Я постепенно распознал, что госпоже Вильке нечего есть. Домовладелица, к которой в последствии отошла квартира и которая оставила мою комнату за мной, добросердечно приносила покинутой женщине по чашке мясного бульона днём и вечером, но это продолжалось недолго, и так госпожа Вильке стала угасать. Она лежала недвижно, потом её перевезли в городской госпиталь, и там же она через три дня умерла.

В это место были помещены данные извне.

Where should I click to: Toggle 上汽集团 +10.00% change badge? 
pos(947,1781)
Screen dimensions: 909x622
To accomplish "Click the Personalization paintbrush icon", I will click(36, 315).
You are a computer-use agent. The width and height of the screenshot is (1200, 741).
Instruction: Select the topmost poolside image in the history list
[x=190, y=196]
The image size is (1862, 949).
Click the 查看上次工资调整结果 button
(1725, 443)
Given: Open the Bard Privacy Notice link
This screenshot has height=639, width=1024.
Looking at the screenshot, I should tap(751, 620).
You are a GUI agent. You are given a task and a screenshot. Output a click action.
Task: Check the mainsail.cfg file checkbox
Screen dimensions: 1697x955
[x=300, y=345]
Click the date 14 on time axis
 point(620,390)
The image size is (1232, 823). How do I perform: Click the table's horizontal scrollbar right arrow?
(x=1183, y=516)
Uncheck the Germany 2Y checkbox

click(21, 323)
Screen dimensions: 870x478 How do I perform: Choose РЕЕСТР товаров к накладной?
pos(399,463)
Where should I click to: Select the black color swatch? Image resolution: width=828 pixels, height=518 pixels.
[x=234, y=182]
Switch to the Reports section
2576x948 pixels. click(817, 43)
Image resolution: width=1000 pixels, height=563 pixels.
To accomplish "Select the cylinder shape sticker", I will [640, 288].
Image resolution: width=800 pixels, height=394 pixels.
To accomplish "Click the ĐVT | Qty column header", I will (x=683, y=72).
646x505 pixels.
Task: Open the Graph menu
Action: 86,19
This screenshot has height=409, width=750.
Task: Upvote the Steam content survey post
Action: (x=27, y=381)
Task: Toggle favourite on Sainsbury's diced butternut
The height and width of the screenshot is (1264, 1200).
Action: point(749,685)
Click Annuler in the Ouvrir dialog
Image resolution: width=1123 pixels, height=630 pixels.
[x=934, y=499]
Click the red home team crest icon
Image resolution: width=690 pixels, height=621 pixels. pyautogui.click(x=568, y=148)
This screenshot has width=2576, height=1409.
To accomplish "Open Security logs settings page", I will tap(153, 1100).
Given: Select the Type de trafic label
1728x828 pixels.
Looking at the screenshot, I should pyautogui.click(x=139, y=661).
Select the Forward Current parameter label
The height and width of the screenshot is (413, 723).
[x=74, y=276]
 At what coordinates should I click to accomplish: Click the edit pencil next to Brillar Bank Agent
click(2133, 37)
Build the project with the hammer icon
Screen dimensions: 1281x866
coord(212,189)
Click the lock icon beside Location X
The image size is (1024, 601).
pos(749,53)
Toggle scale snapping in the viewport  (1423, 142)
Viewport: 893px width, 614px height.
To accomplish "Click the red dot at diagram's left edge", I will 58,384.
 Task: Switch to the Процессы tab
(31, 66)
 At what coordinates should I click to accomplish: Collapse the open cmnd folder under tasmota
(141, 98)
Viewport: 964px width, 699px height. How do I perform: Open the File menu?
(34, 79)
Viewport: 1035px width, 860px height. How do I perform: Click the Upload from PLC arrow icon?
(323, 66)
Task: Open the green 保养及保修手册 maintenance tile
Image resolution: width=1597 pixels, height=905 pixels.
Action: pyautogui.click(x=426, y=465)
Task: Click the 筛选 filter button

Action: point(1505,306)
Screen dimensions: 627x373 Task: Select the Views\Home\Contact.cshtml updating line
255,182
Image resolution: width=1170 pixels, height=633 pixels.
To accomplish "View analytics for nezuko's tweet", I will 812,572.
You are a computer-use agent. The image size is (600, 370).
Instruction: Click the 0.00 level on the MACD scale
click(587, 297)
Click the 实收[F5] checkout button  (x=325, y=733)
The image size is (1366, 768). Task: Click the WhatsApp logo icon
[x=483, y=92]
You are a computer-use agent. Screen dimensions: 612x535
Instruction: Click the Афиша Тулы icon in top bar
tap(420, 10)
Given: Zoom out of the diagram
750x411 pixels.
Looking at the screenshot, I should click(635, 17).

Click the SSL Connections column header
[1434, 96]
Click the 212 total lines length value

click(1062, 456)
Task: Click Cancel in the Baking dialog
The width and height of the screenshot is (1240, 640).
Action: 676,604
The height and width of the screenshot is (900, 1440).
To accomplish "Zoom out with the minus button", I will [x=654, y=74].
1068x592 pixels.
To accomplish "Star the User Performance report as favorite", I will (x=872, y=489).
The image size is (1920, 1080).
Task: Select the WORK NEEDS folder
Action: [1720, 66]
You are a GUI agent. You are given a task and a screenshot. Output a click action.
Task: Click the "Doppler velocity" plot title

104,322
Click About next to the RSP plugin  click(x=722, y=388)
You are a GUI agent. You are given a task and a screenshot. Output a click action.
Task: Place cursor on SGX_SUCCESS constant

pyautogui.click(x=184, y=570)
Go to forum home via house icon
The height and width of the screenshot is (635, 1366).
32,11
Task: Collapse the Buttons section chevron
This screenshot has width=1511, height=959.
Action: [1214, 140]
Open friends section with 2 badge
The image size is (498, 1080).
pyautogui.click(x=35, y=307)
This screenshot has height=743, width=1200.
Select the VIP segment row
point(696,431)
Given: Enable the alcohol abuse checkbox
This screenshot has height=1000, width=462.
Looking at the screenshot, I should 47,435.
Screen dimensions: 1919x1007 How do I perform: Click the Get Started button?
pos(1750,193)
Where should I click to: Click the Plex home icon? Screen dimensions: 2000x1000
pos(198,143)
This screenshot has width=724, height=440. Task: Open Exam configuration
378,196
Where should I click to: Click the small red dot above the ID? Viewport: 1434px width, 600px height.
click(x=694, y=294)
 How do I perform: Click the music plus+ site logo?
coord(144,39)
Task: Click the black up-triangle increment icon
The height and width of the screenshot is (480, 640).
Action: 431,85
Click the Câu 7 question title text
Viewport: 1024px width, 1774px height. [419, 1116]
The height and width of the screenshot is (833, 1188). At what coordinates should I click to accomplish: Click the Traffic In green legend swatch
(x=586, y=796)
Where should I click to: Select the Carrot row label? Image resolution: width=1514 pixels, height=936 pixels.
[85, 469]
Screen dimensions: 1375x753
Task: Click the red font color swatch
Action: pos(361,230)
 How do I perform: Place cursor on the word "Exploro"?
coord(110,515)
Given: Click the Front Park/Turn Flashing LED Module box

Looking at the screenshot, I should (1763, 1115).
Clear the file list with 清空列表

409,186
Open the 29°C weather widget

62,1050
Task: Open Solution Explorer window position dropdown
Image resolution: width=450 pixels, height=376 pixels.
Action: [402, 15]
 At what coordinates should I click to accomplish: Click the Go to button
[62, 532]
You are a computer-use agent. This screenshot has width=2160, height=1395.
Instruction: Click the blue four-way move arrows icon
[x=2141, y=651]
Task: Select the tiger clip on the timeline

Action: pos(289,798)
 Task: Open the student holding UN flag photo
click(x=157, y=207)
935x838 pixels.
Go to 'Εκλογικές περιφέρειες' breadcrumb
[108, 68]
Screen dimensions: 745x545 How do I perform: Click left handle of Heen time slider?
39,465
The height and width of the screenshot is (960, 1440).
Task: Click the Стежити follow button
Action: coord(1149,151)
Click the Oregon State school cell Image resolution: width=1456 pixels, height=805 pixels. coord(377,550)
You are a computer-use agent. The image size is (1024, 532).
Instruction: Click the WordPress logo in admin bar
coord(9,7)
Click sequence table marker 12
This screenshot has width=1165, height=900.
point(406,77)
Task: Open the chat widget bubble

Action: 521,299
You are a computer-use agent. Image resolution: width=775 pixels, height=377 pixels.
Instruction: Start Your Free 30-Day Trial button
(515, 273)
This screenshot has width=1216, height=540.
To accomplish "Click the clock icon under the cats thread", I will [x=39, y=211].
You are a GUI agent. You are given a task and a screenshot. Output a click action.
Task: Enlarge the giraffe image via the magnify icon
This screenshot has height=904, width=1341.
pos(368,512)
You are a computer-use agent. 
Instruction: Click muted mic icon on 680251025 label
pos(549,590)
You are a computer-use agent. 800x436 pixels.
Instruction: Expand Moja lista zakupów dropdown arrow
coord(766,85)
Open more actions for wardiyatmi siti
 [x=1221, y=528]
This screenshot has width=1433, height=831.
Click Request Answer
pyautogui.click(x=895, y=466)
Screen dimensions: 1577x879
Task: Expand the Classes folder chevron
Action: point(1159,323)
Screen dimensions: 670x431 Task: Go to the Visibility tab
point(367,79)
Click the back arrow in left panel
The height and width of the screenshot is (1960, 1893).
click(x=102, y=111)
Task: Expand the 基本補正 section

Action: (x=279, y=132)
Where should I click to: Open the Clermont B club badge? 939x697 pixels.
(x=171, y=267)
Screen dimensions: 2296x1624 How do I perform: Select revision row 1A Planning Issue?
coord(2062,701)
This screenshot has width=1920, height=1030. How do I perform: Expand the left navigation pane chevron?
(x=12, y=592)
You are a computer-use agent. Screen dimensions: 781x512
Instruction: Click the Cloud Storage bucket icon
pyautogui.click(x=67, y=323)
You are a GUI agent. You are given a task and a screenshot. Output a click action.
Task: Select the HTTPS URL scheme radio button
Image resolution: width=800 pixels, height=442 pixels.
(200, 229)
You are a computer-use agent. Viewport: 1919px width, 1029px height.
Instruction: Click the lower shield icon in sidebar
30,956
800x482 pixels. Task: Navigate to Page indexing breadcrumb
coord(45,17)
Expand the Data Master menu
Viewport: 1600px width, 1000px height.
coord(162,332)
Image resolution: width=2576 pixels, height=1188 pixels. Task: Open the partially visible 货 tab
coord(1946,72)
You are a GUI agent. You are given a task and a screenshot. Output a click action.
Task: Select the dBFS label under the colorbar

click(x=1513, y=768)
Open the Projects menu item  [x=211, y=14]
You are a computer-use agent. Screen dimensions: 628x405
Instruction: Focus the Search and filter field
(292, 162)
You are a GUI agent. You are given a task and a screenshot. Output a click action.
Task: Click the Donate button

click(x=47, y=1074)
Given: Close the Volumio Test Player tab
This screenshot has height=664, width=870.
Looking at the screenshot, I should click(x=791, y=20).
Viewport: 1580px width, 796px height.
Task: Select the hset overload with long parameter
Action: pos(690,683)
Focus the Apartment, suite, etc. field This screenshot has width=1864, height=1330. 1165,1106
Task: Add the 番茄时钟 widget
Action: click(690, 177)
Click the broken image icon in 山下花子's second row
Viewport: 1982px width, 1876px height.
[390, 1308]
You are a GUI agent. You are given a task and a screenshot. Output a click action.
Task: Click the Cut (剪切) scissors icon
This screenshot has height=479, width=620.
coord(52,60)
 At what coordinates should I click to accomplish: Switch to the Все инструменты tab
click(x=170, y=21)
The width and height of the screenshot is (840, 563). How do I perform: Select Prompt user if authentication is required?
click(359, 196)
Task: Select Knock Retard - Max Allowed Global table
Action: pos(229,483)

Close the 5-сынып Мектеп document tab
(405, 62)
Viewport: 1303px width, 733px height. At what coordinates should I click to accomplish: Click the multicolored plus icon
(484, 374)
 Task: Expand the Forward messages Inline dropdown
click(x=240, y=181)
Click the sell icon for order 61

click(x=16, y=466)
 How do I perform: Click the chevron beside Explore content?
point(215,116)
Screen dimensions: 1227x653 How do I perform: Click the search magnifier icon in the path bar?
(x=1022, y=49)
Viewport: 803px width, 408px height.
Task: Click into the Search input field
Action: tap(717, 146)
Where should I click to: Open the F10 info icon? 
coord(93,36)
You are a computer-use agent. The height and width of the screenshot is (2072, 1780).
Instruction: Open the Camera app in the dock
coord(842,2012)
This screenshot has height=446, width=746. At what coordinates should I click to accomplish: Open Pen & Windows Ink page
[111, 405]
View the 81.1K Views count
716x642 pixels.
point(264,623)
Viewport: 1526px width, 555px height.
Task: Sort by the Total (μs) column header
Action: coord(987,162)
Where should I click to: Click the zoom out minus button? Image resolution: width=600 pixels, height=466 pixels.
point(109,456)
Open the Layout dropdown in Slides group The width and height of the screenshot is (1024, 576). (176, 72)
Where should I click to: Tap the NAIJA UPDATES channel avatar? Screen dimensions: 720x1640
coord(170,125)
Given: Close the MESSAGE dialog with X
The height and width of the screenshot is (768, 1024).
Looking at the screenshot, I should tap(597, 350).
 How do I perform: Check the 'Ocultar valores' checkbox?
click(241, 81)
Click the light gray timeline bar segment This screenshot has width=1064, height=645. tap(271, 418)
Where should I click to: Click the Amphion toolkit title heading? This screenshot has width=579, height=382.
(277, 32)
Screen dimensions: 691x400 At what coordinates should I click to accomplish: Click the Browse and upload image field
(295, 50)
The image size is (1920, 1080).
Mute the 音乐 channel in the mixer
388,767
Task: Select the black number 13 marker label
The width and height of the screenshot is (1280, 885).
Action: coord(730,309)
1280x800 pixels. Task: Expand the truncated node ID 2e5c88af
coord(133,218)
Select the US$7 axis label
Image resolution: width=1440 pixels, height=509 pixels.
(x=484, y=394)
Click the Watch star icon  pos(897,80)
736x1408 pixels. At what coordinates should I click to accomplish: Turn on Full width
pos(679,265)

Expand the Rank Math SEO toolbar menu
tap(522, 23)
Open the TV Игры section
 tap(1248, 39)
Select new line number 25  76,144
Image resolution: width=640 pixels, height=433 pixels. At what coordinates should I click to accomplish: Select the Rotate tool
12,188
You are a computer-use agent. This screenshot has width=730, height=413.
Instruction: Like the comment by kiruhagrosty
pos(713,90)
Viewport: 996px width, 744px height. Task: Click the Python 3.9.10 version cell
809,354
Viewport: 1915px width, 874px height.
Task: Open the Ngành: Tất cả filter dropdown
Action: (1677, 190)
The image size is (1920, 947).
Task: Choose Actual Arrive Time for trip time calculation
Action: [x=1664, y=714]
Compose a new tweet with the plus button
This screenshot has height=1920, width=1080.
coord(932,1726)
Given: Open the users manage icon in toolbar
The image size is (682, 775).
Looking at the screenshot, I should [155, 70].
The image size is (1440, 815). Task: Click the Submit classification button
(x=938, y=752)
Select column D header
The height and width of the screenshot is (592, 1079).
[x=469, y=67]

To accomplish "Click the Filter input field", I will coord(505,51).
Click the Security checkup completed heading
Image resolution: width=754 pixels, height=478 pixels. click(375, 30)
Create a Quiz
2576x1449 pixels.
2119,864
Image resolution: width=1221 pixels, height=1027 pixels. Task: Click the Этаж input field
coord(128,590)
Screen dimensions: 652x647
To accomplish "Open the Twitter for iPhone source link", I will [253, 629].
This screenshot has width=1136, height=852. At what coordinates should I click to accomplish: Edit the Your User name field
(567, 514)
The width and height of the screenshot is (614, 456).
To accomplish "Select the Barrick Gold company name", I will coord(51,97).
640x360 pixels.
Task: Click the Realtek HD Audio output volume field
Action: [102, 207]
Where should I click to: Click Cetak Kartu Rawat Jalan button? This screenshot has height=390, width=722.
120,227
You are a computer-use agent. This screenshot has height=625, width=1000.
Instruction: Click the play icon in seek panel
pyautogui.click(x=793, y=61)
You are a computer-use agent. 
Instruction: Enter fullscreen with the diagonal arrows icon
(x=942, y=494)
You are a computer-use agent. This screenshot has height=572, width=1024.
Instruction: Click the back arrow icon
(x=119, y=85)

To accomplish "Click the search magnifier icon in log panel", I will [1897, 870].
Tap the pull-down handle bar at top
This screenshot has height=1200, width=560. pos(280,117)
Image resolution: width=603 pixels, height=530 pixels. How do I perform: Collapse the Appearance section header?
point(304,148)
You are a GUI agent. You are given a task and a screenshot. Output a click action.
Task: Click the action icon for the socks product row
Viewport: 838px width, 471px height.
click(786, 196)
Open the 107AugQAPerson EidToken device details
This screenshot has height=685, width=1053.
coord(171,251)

Однажды днём, через несколько дней после её смерти, я зашёл в пустую комнату, разукрашенную вечерним солнцем в розовато-весёлые нежные цвета. На кровати я увидел носильные вещи старой дамы, юбки, шляпку, солнечный зонт и зонт от дождя, на полу – маленькие изящные сапожки. Это удивительное зрелище сковало меня несказанной тоской, и так печально стало у меня на душе, словно бы я и сам помер, и вся жизнь, всё её содержание, подчас казавшееся мне высоким и прекрасным, вдруг предстала передо мной тоненькой, хрупкой мембраной. Смертность и мимолётность ощутил я ближе, чем когда бы то ни было. Я долго разглядывал покинутые их хозяйкою, утерявшие смысл вещи и золотую, залитую солнечной улыбкой комнату, я не двигался и ничего не воспринимал. Но, простояв так некоторое время, я вдруг почувствовал облегчение и покой. Жизнь взяла меня за плечо и удивительными глазами заглянула мне в лицо. Жизнь была живой и прекрасной, как в самые прекрасные минуты. Я медленно повернулся и вышел на улицу.